Overall, high temperatures inside the high tunnel and undercover were similar across all phases of the study with the exception of season 2 of Study B, which had higher temperatures overall. Perhaps these higher temperatures were more detrimental to overall yield than the extreme lows. The average temperature advantage inside the high tunnel but not under rowcover ranged from 4.0 to 15.9 °F across seasons in these studies. Average temperature advantage under rowcover ranged from 10.2 to 20.6 °F across seasons of these studies. These include temperature advantage at times when outside temperatures may be high and venting appropriate to reduce inside temperature. The high tunnels in which the studies took place were constructed and operated as low-input, low-maintenance systems and assessed to determine their utility for year-round production. Closer attention to high temperatures and venting could prolong the harvest season, and improvements in design (such as roll-up sidewalls) could enhance stand establishment and uniformity by promoting more ideal conditions for germination in the early season.

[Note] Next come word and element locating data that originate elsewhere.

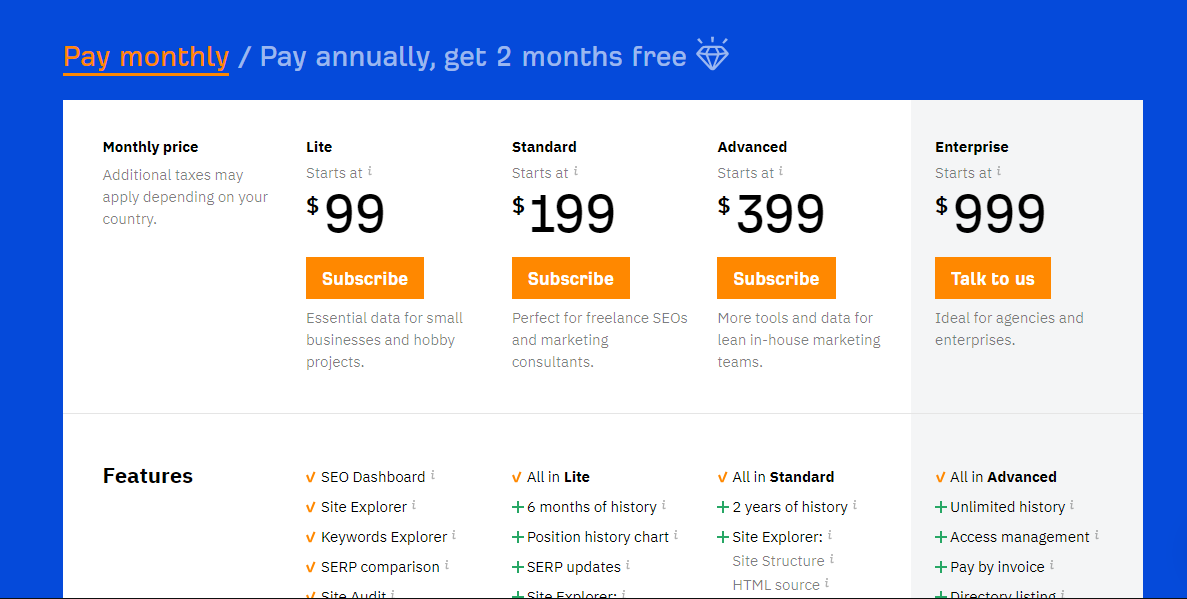Open info tooltip for Keywords Explorer
Screen dimensions: 1187x599
point(453,535)
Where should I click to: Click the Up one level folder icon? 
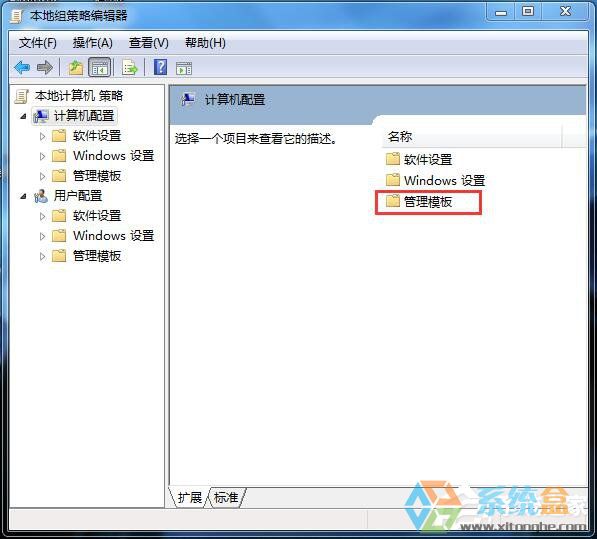[x=75, y=68]
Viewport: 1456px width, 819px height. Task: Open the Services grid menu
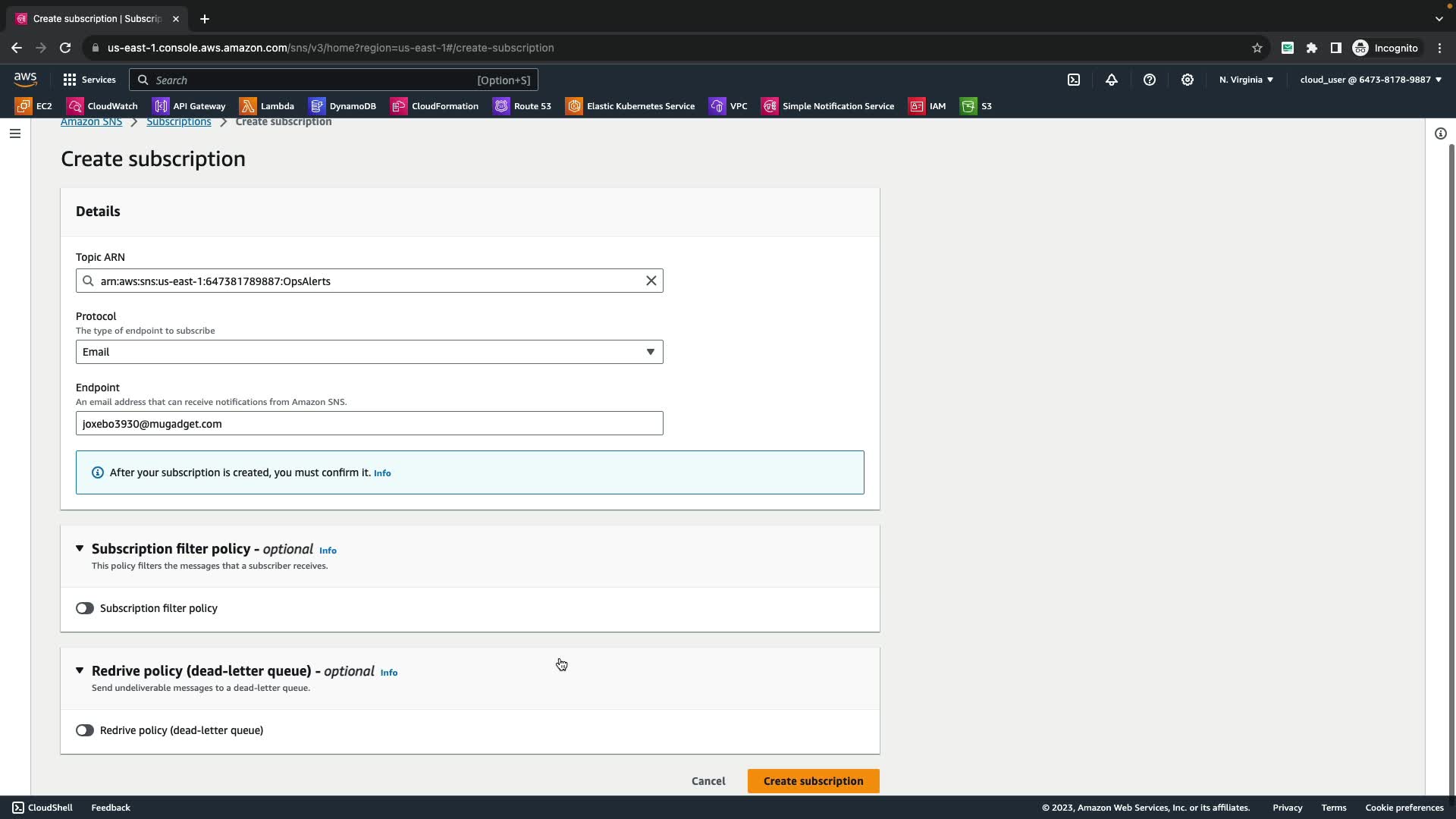coord(89,80)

Both studies demonstrated that spinach can be grown through the winter in high tunnels in northern New Mexico. Yield per unit area was close to that reported by others: lower on average than reported in Nevada [363 g/ft2 (Bishop et al., 2010)], but greater than that reported in Utah [204 g/ft2 (Drost et al., 2012)], both grown under similar circumstances. Similar to our study, Grahn et al. (2015) noted numerous interactions among season, location, planting date, and cultivar in relation to yield. In this study, only one cultivar was used, so yield results are not readily applicable to other varieties or crops. Seasonal total yields (for the entire cropped area of the hoop house or 240 ft2) through the study ranged from 62.6 to 81.6 kg, yielding from 1.3 to 5.1 kg weekly throughout the harvest season. The high tunnels provided anywhere from 10 to 20 °F temperature advantage compared with outside ambient temperatures. However, this includes times when outside ambient temperature reached 80 °F and inside temperature rose to 100 °F or above, for example. Temperature advantage of only 3.4 to 10.3 °F was reported in a similar test at two locations in Washington State (Borrelli et al., 2013). Soil temperature inside and undercover averaged 7.4 to 9.5 °F warmer than outside soil temperature. Borrelli et al. (2013) reported a soil temperature advantage of 2.5 to 5.5 °F. More careful attention to venting high tunnels on hot days may reduce heat stress in plants and prolong the harvest season, increase yields, or both. In addition, with added venting features on the high tunnels, sowing could be done earlier than 15 Oct., again, resulting in a prolonged harvest season.